Methods in Ecology and Evolution journalI recently came up with the idea of composing a brief weekly email to send to students (I’m a student representative for PhD students at CEH Lancaster). I tend to hoover up items I think might be useful to myself and others during the week, compose the emails on Fridays, and set them free on Mondays (because who wants to get an inspiring list of things to look at last thing on a Friday?).

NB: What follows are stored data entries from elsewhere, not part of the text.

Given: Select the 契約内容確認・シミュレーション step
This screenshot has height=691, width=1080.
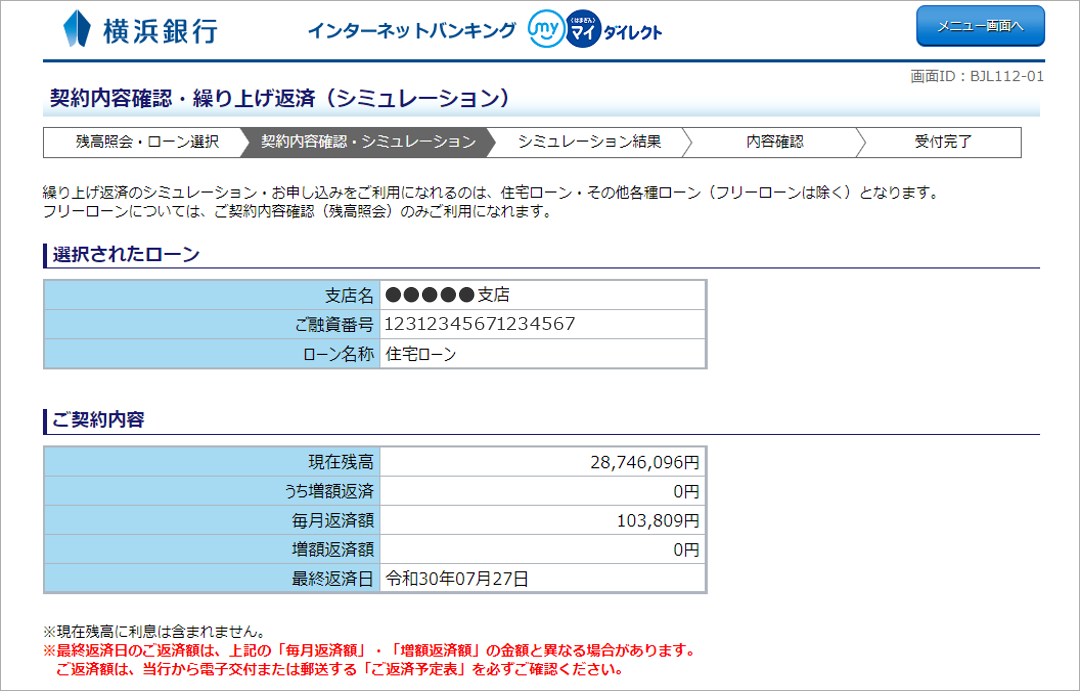Looking at the screenshot, I should 367,142.
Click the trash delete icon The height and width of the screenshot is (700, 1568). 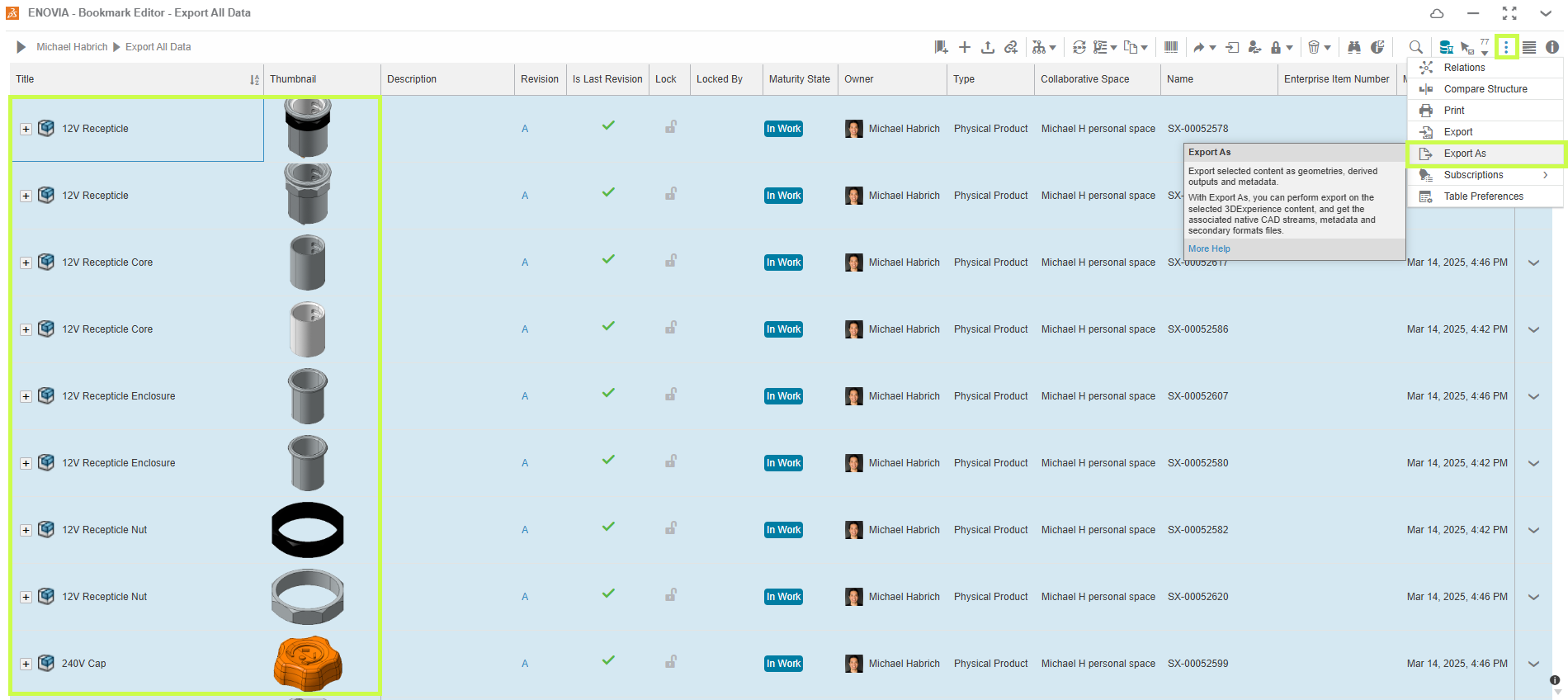[1314, 47]
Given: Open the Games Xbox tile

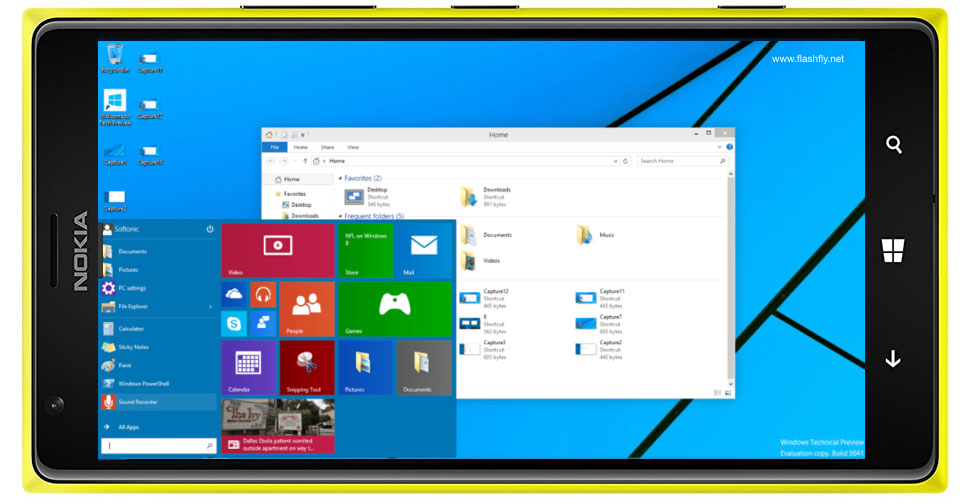Looking at the screenshot, I should pyautogui.click(x=395, y=309).
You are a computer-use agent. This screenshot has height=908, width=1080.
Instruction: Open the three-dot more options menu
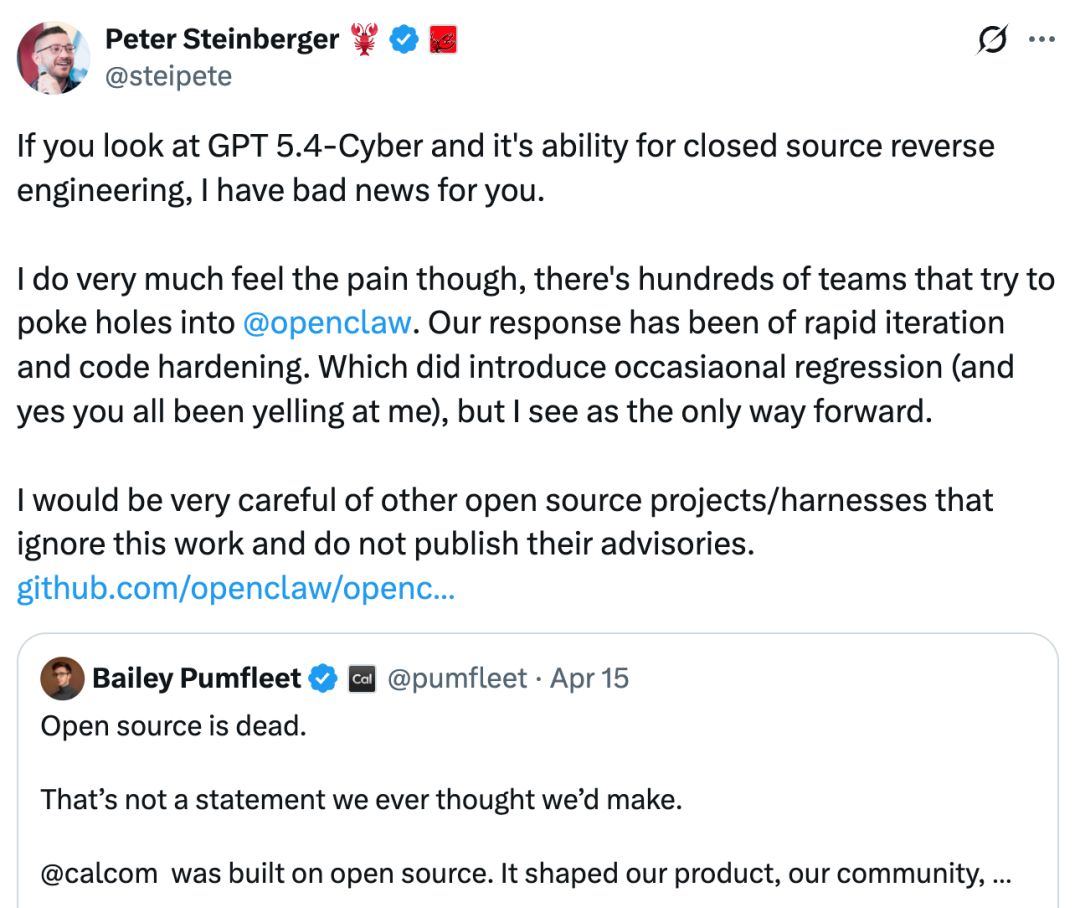(1042, 41)
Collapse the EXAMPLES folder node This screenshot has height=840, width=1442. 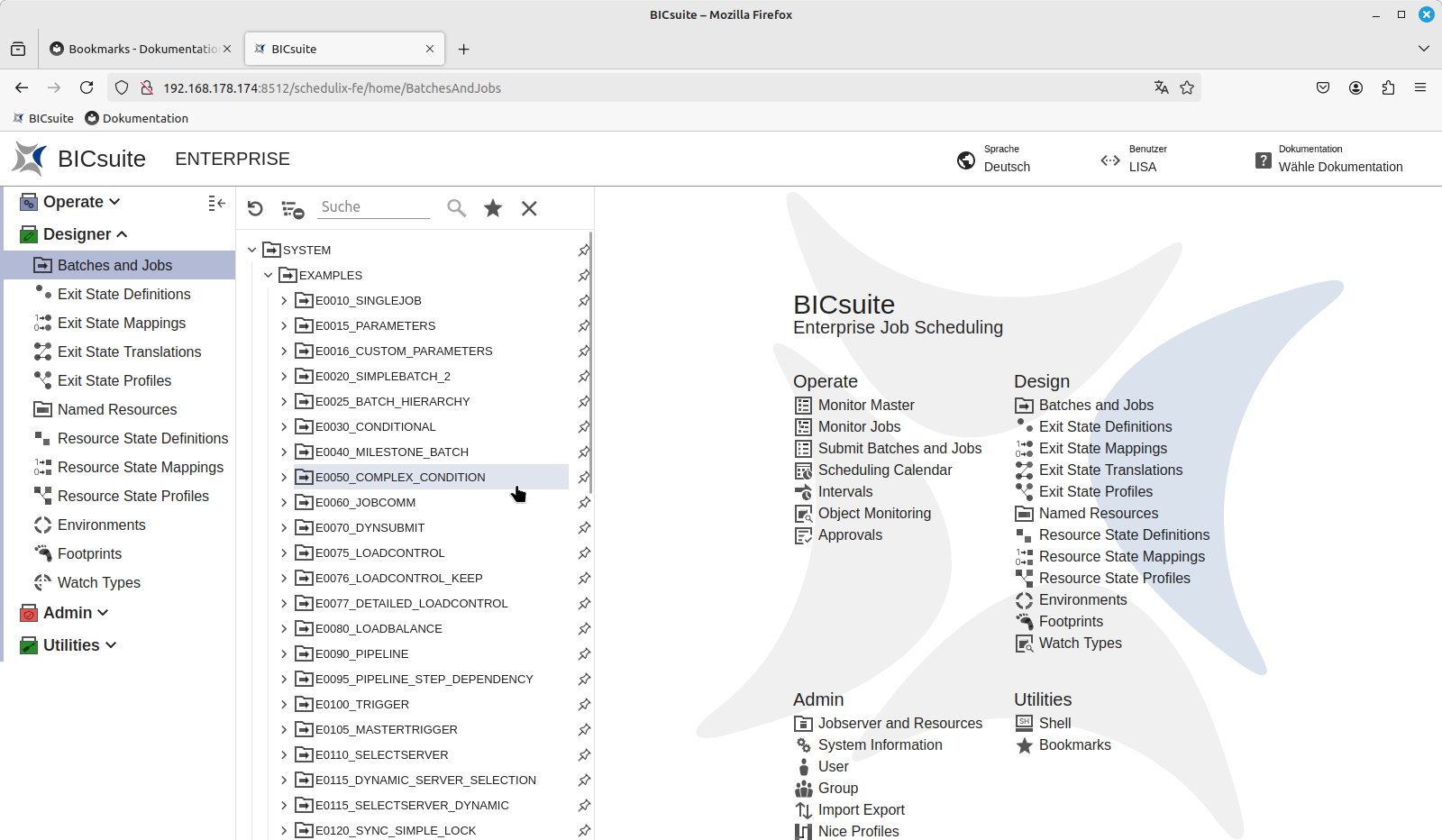268,276
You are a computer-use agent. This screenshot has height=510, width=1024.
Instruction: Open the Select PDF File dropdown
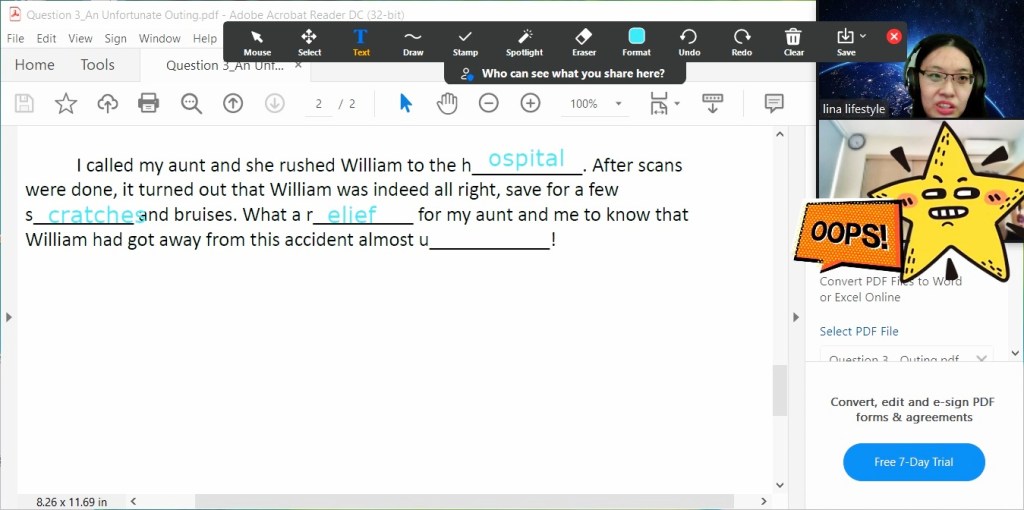pyautogui.click(x=906, y=358)
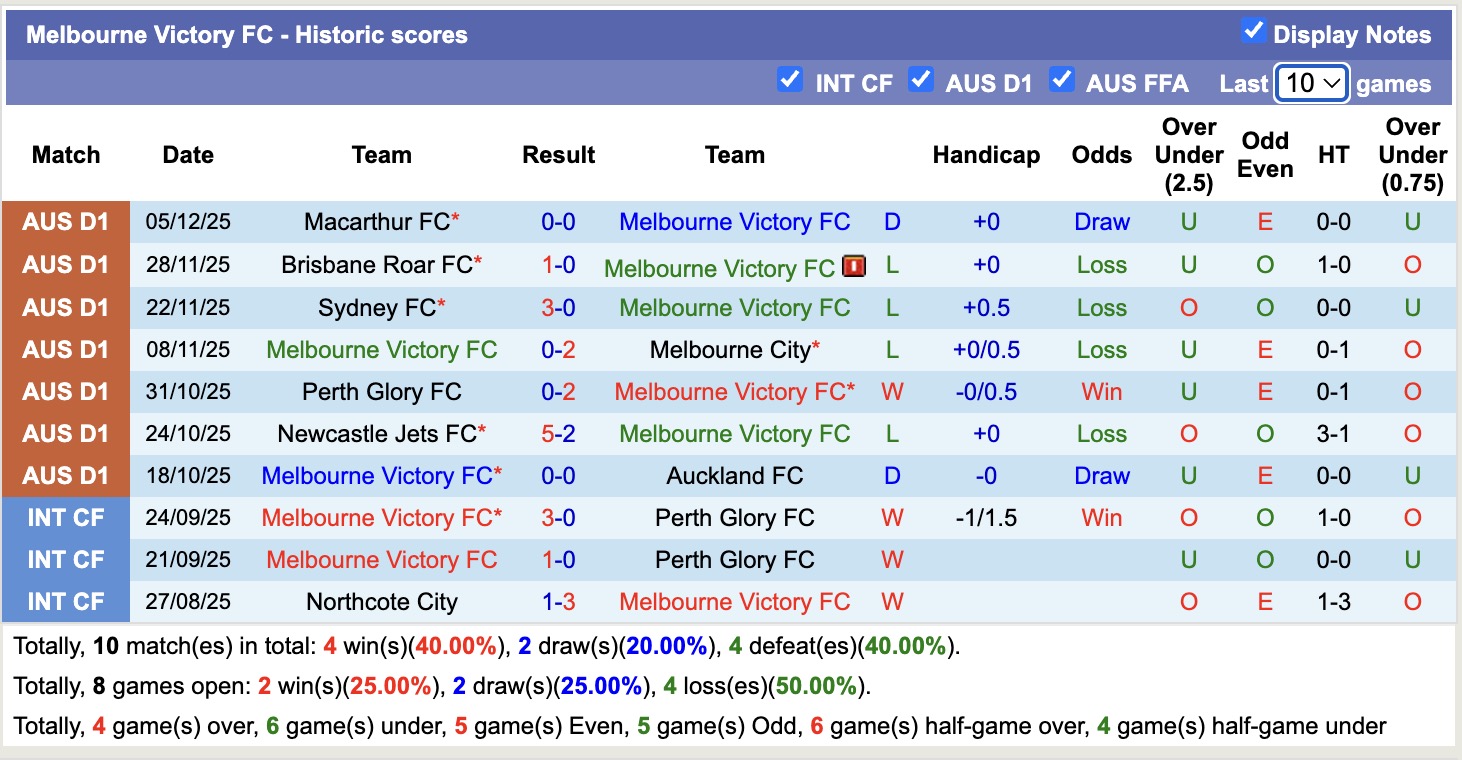
Task: Click the INT CF label on the 24/09 row
Action: click(66, 517)
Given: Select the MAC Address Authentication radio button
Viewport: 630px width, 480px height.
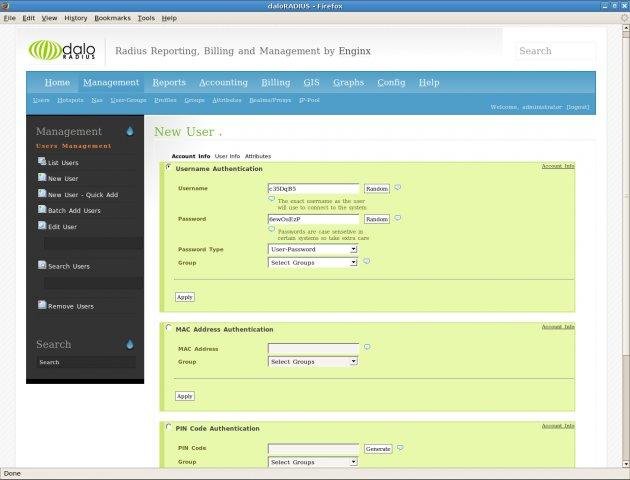Looking at the screenshot, I should coord(169,328).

I’m archiving them on this blog; here’s last Monday’s:

  1. The Royal Geographical Society have produced a guide on publishing for new researchers. Although the title specifies the geographical discipline, I found the material to be general enough to be useful. It can be downloaded here.
  2. The new Methods in Ecology and Evolution journal is worth keeping an eye on if you’re into that kind of thing. The posts monthly digests of noteworthy methods papers published in other journals…
  3. …which brings me onto a really handy paper published in the first issue of MEE by Zuur et al. (2010): ‘A protocol for data exploration to avoid common statistical problems’. It’s already been downloaded over a thousand times, and the authors publish their R code and example data on their website. Here’s the paper:
  4. For anyone planning (but possibly too frightened) to get into using R for statistics, the following book reference is excellent: Zuur et al. (2010) A Beginner’s Guide to R. Springer: New York. Available online via SpringerLink – worth checking to see if your university has access.